:: Records shown ::

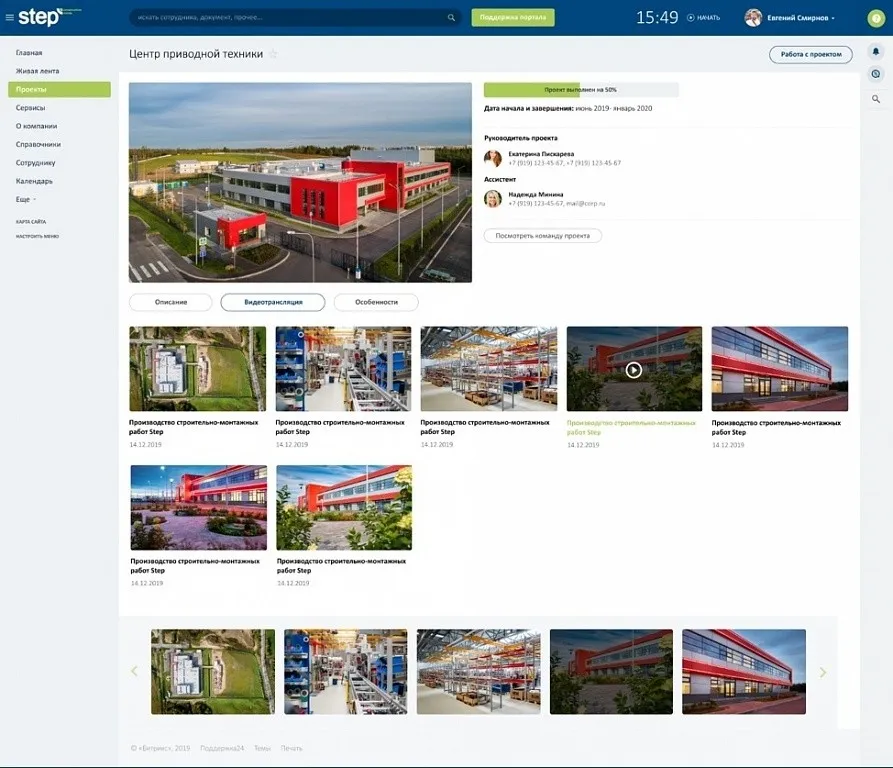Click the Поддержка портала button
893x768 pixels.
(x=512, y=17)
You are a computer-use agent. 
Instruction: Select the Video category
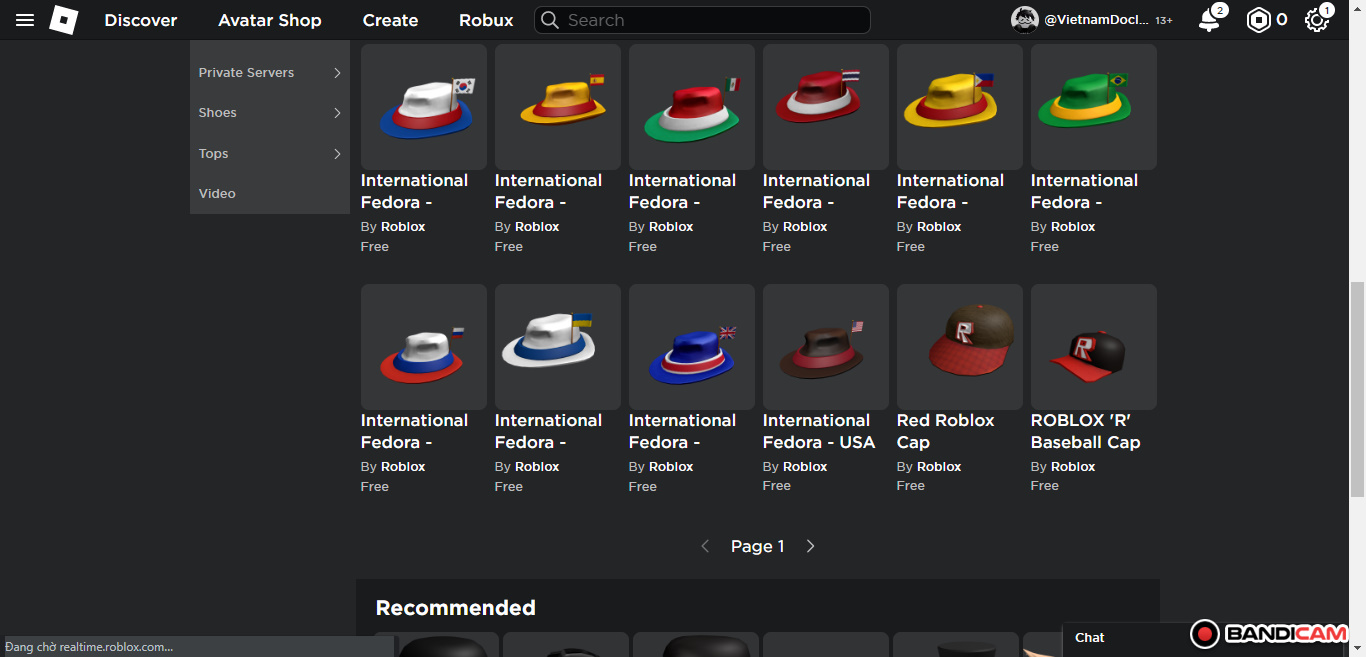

:::
:: Records shown ::

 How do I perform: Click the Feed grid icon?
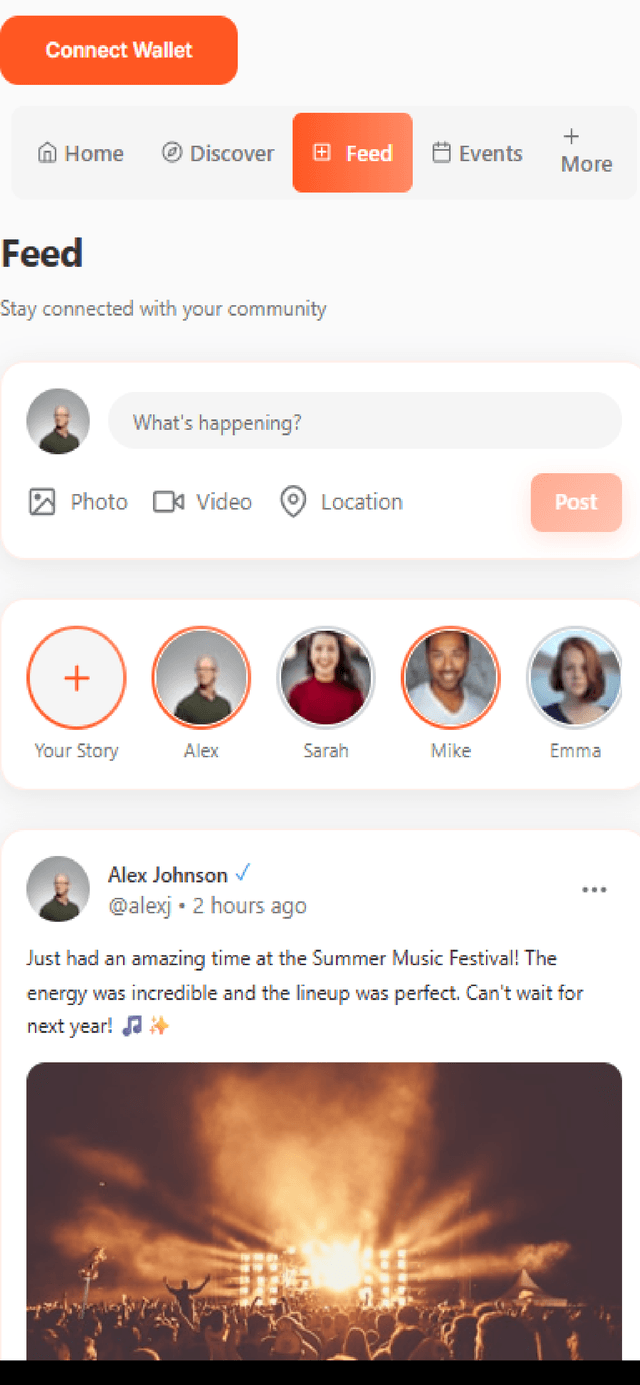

:::

_Exercise brief_
Above are records; repeat only the lines starting at the line with "You are a computer-use agent." and ending at the line with "Instruction: Select the Video category", exactly as they appear, both included.

_Your response_
You are a computer-use agent. 
Instruction: Select the Video category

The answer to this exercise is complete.